# What is required:
In the records below, find the line containing "Image resolution: width=375, height=2561." and the line containing "Levering (187, 2008)"; please repeat exactly the lines from one to the other, both included, and nothing more.

# Materials provided:
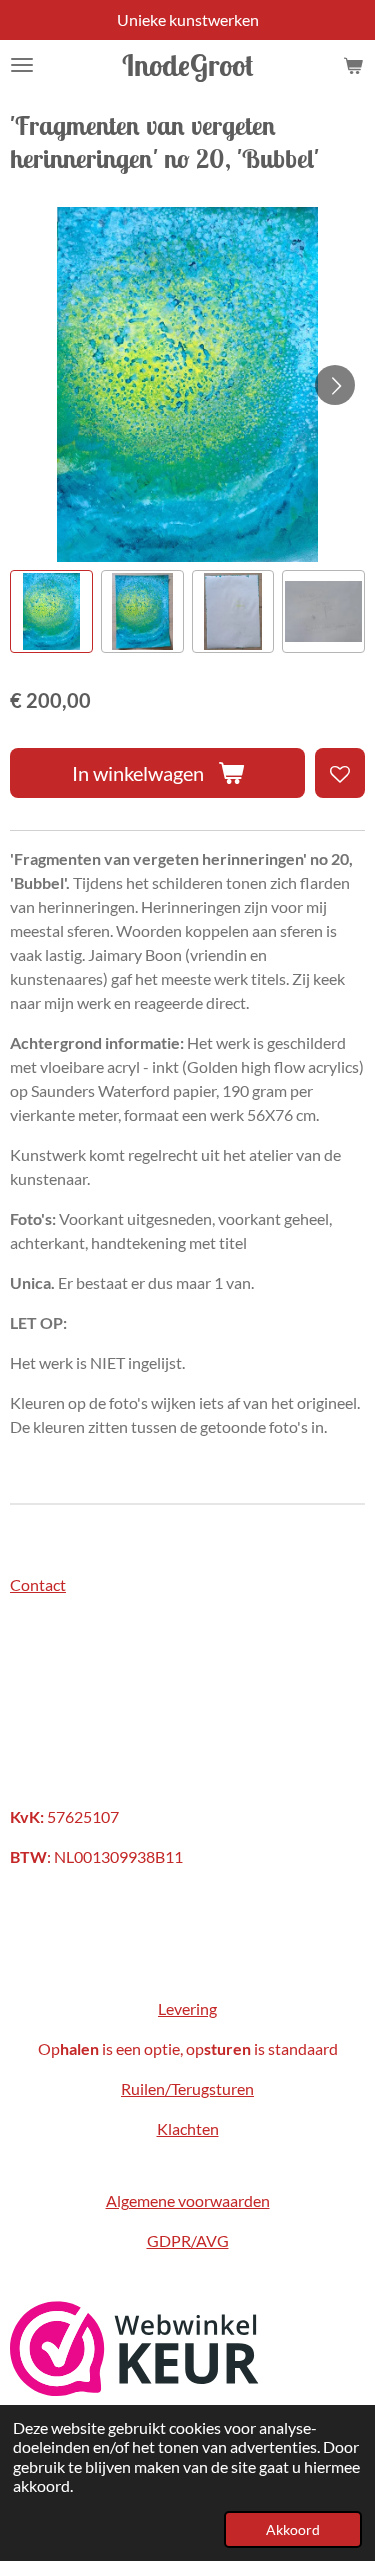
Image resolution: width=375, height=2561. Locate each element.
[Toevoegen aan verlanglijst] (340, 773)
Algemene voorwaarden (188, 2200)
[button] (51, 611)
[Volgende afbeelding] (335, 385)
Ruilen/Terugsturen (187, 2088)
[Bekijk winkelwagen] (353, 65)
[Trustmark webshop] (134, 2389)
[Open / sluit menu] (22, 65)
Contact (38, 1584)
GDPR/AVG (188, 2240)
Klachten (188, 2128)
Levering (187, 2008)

--

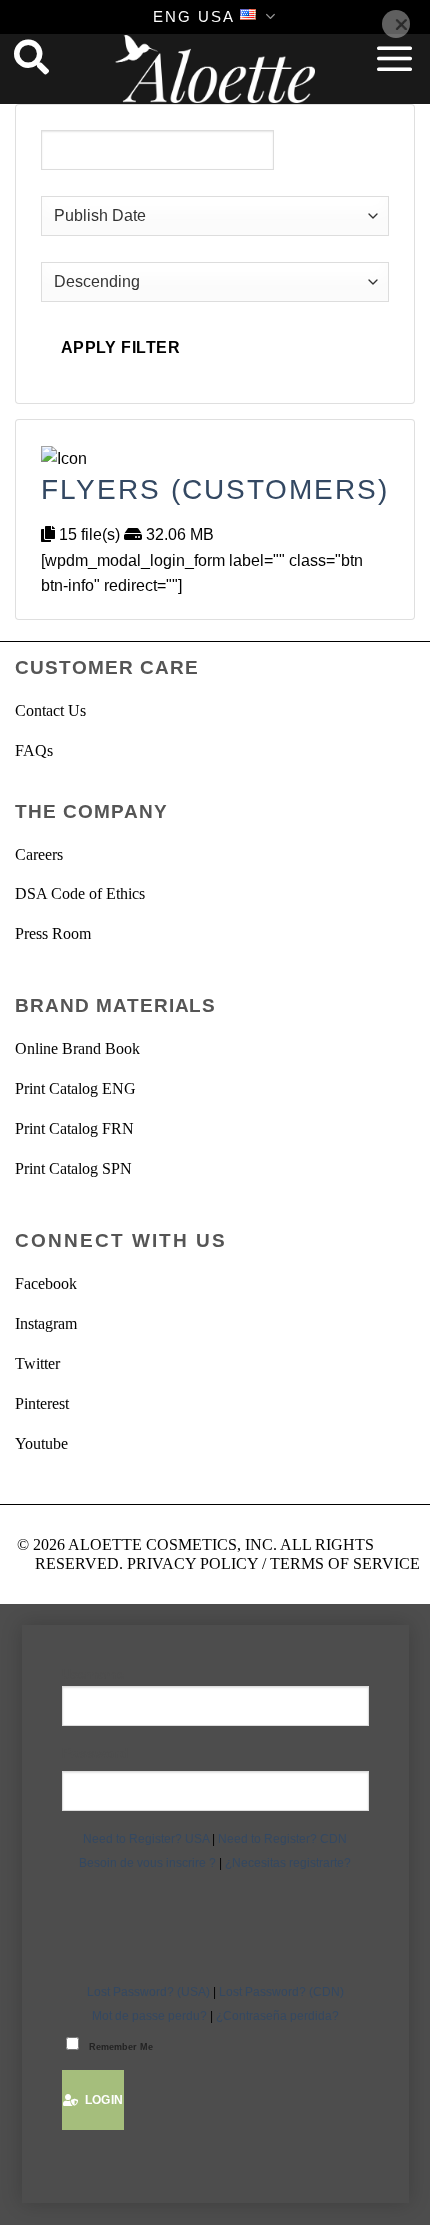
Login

# Written answer:
Image resolution: width=375, height=2561. Locate each element.
[Toevoegen aan verlanglijst] (340, 773)
Algemene voorwaarden (188, 2200)
[button] (51, 611)
[Volgende afbeelding] (335, 385)
Ruilen/Terugsturen (187, 2088)
[Bekijk winkelwagen] (353, 65)
[Trustmark webshop] (134, 2389)
[Open / sluit menu] (22, 65)
Contact (38, 1584)
GDPR/AVG (188, 2240)
Klachten (188, 2128)
Levering (187, 2008)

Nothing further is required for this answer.